RECORDS below:

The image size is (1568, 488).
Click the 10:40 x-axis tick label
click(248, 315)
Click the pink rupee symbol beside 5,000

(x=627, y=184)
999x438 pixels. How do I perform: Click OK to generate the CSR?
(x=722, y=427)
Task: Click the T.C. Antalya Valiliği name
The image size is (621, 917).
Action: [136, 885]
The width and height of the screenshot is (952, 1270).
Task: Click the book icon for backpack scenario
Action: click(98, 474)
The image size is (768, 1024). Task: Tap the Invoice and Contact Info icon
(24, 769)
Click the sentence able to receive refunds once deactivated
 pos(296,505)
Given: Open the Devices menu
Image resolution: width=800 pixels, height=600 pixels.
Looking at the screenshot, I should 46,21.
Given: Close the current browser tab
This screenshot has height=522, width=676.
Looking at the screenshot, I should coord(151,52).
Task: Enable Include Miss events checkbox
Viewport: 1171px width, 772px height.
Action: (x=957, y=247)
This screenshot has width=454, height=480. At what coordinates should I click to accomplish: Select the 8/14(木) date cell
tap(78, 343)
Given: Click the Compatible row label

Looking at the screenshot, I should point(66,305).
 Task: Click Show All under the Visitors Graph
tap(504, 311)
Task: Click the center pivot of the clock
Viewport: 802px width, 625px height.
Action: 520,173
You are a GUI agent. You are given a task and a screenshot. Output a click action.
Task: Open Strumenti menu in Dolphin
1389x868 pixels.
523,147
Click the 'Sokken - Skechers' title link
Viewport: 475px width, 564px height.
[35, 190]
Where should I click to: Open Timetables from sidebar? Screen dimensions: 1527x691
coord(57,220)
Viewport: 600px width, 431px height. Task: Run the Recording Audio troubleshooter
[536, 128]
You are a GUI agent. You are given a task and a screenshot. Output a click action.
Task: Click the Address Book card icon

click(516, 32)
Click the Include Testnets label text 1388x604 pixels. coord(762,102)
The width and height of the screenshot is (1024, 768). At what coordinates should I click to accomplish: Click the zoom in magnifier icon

End of RECORDS.

- TASK OBJECTIVE: Return only the lines between the one holding "Given: Open the Devices menu" and the one holding "Task: Enable Include Miss events checkbox", inclusive, exactly as they appear above.

- ANSWER BOX:
Given: Open the Devices menu
Image resolution: width=800 pixels, height=600 pixels.
Looking at the screenshot, I should 46,21.
Given: Close the current browser tab
This screenshot has height=522, width=676.
Looking at the screenshot, I should coord(151,52).
Task: Enable Include Miss events checkbox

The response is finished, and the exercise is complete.